“Working with Knickerbocker Mfg. Co., for me, is about the pursuit of original artistic expression and promoting high quality clothing, while simultaneously protesting the enticing comforts of sameness, which work to water down our life. Make it strong, make it loud, and make it last.” — Pokey LaFarge
I first learned of Pokey LaFarge from a photographer friend, Nate Burrell. While scrolling through his beautiful Instagram feed of shows, BTS of festivals, and musicians, there’s a particular gentleman that became familiar. Was he a friend, a muse, or a little of both? I didn’t know. But everything from his posture to his surroundings, hair, and clothing screams style and vibe of a generation long gone. I understood why this gent was a reoccurring subject in Nate’s photos. Curiosity got the best of me, and I got to know (thanks Google!) the sound and style of Pokey LaFarge.
Within our world of ever-changing trends, Pokey LaFarge has somehow held fast to a sound and style he identified with early on. For him, style seems to radiate from the core and reach into every aspect of his being. He credits hometown St.

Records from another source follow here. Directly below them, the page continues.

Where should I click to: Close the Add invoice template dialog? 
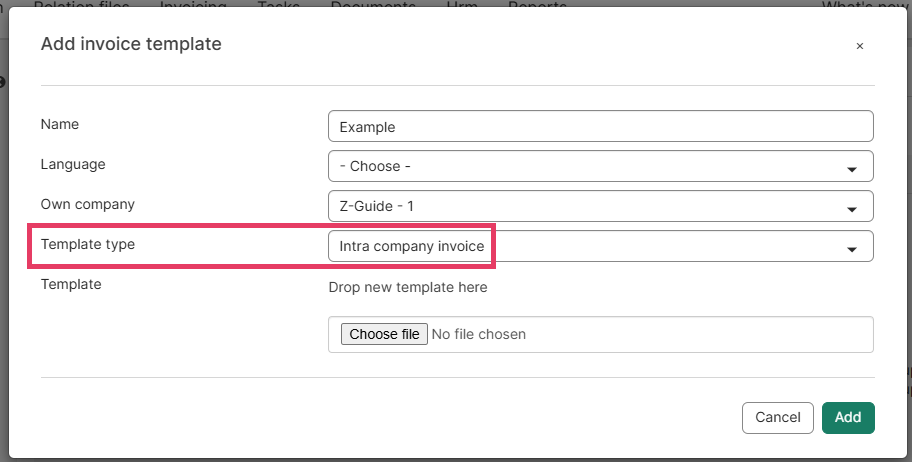point(859,46)
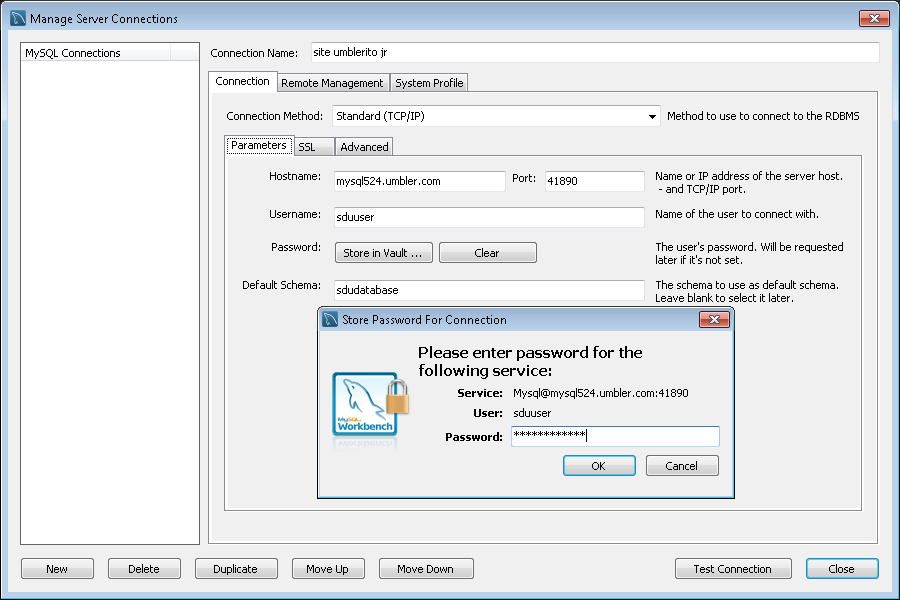
Task: Open the System Profile tab
Action: [x=429, y=82]
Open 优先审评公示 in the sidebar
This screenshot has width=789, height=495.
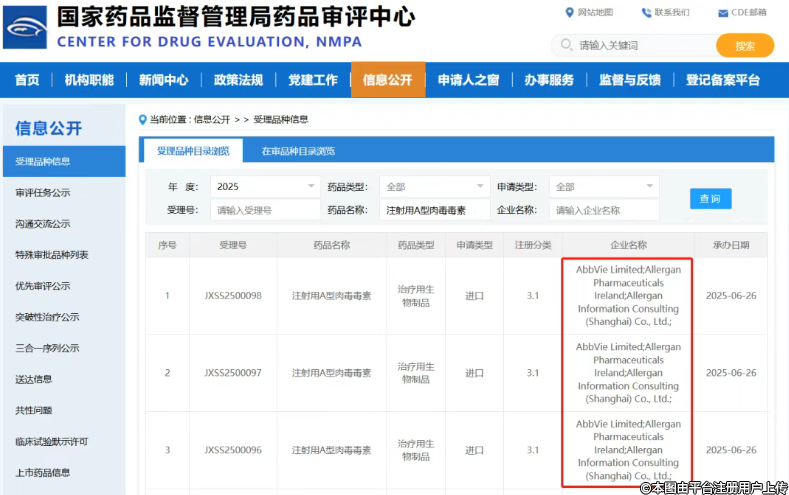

Louis artist Nicolas Africano with opening his eyes to what he believes style to be — a reflection of who a person is and not just the layers you wear. Pokey’s duds are very specific and, after sharing a late morning with him at Grimey’s New & Pre-Loved Music, I’d say they describe him well.
The day I met up with Pokey to talk style and snap a few photos, his look had a fresh-off-the bus feel with a sharp-dressed outfit that was reminiscent of a polished up, early 20th-century, American blue collar worker. My thoughts went to workout and lounge clothing … Are those “on brand,” too? If so, I’m envious. Our meet was just before his haircut appointment, so he excused his hair and said a hat was necessary. Being a hat lover, this was music to my ears. Below the Newsy hat, he was sporting a fitted, white button-down; blue, belted chinos (blue, always blue) that rested higher on the hip than today’s trendy low-rise chinos; striped socks; flat, lace-up canvas tennis shoes; and nearby was his denim chore coat. Nothing flashy, yet he stood out. Just about everything — sans socks, shoes, and skivvies — was part of a clothing collaboration with Knickerbocker MFG Co.
Knickerbocker MFG Co. is an American-made clothing manufacturer rooted in tradition and community — a company that is going to take the long route creating a piece, if it means creating something that’s in line with their values and that will honor those in their craft who came before them. When you read about the company, there is hardly anything written about the threads. It’s all about the roots, values, and people involved. The more time I spent speaking with Pokey, the more intriguing I found this collaboration. Sure, I could chalk it up to a man and a company, two old souls working together, but it’s more than that. It’s a man and the folks from a company working together to celebrate the character, charm, and quality in these hand-made American staples of the past.
While we sifted through records — and I clicked away on the camera — conversation with Pokey was something of the past. He didn’t respond to my questions with the usual quick, programmed, auto-responses that, sadly, I expect from a new acquaintance. Pokey took his time. His facial expressions revealed if I had asked something too trite, and yet he would pause, gather, and deliver a thoughtful response. It caught me off guard and made me think: With conversation at our fingertips (emails, texts, social media), how much of my face-to-face conversations have dwindled down to abbreviations where there was once the art of conversation?
Style, class, and vibe are shining from the core of Pokey LaFarge, and I happily learned a thing or two about it that day. Oscar Wilde said, “One should either be a work of art or wear a work of art.” Pokey LaFarge is both.